Em meio à efervescência dos festejos carnavalescos, o tema também entrou na agenda do Senado. Projetos em tramitação discutem regras para o uso de recursos públicos na festa e ampliam o reconhecimento de manifestações tradicionais como patrimônio cultural.
Uma das propostas é o projeto de lei 392/2026, do senador Bruno Bonetti (PL-RJ). O texto proíbe a aplicação de verbas federais em homenagens personalizadas a autoridades ou agentes públicos no exercício do mandato.
A iniciativa foi apresentada após o anúncio de que a escola Acadêmicos de Niterói homenageará o presidente Luiz Inácio Lula da Silva no desfile deste ano.
O projeto impede que recursos da União financiem enredos, apresentações ou atividades que exaltem governantes. Também veta o uso de símbolos ligados a campanhas eleitorais. Em caso de descumprimento, prevê suspensão de repasses, devolução de valores e impedimento de novas parcerias com o governo federal por até cinco anos.
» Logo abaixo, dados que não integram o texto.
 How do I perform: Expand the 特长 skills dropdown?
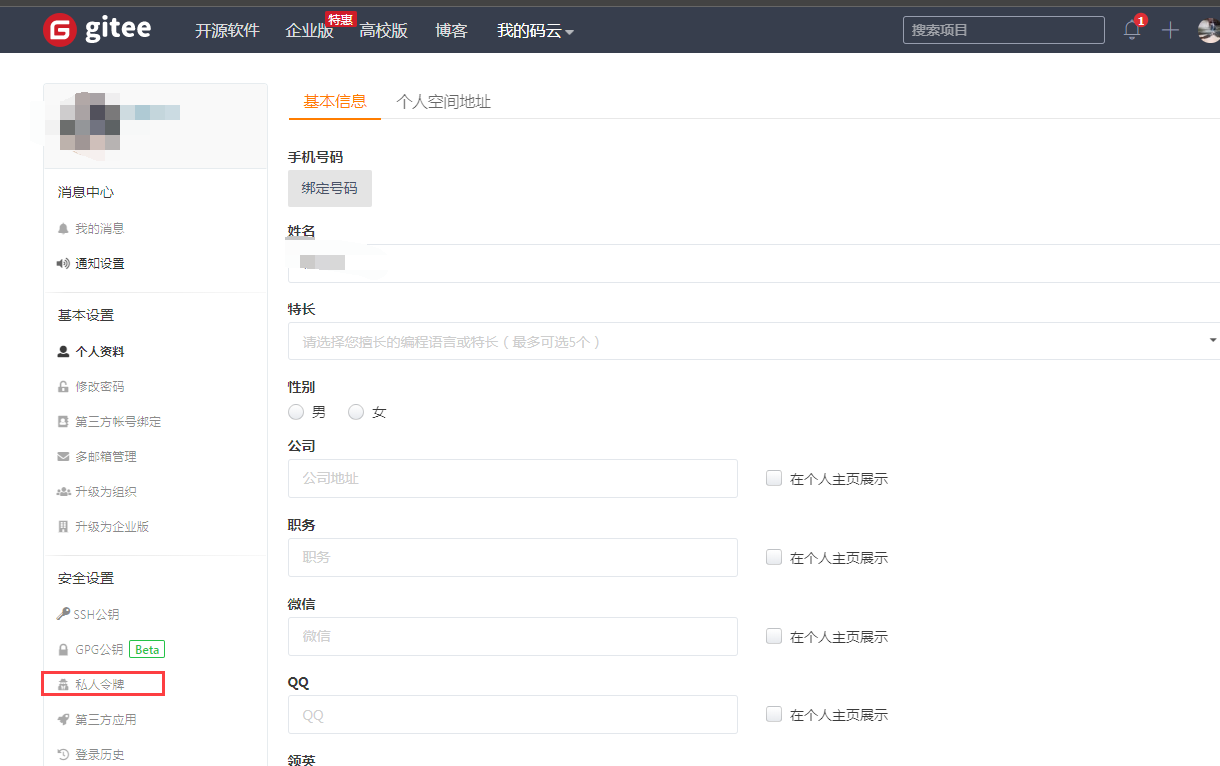coord(1212,341)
Segundo o autor, a medida busca assegurar os princípios da impessoalidade e da moralidade administrativa. Ele afirma que eventuais homenagens podem ocorrer, desde que custeadas com recursos privados.
Apologia ao crime
Outra proposta em debate é o projeto de lei 1.211/2025, do senador Cleitinho (Republicanos-MG). O texto estabelece critérios para a concessão de recursos públicos a eventos carnavalescos.
Se aprovada, escolas de samba e blocos que utilizarem verba oficial para promover apologia ao crime, ao tráfico de drogas ou à intolerância religiosa poderão sofrer sanções.
Entre as punições previstas estão a suspensão de repasses e a aplicação de multas. O senador argumenta que a intenção é garantir responsabilidade no uso do dinheiro público, sem limitar a liberdade artística.
Limites para contratação
Também tramita o projeto de lei 370/2026, do senador Angelo Coronel (PSD-BA). A proposta altera a Lei de Licitações para fixar critérios objetivos na contratação de artistas por municípios com recursos públicos.
O texto estabelece teto vinculado à Receita Corrente Líquida ou limite de R$ 700 mil por artista ao ano.
O autor sustenta que a ausência de parâmetros claros tem gerado controvérsias e insegurança para gestores e profissionais do setor cultural.
Nem todas as iniciativas têm caráter restritivo. O projeto de lei 4.962/2023, da deputada Lídice da Mata (PSB-BA), já aprovado na Câmara, reconhece o trio elétrico como manifestação da cultura nacional. A proposta ressalta a origem do formato na Bahia, quando Dodô e Osmar adaptaram instrumentos a um veículo motorizado para tocar frevo nas ruas e criaram o trio elétrico.
Valorização da tradição
Além das propostas em análise, leis aprovadas nos últimos anos ampliaram o reconhecimento oficial do carnaval. Salvador, Rio de Janeiro e Pernambuco receberam o título de manifestação da cultura nacional por meio de normas sancionadas entre 2023 e 2025.
Blocos, bandas e escolas de samba também foram reconhecidos como patrimônio cultural brasileiro. Eventos regionais, como o Carnaval de Nova Russas e de Aracati, no Ceará, e o Carnatal, no Rio Grande do Norte, passaram a integrar o calendário turístico oficial.
As novas propostas aguardam encaminhamento às comissões do Senado.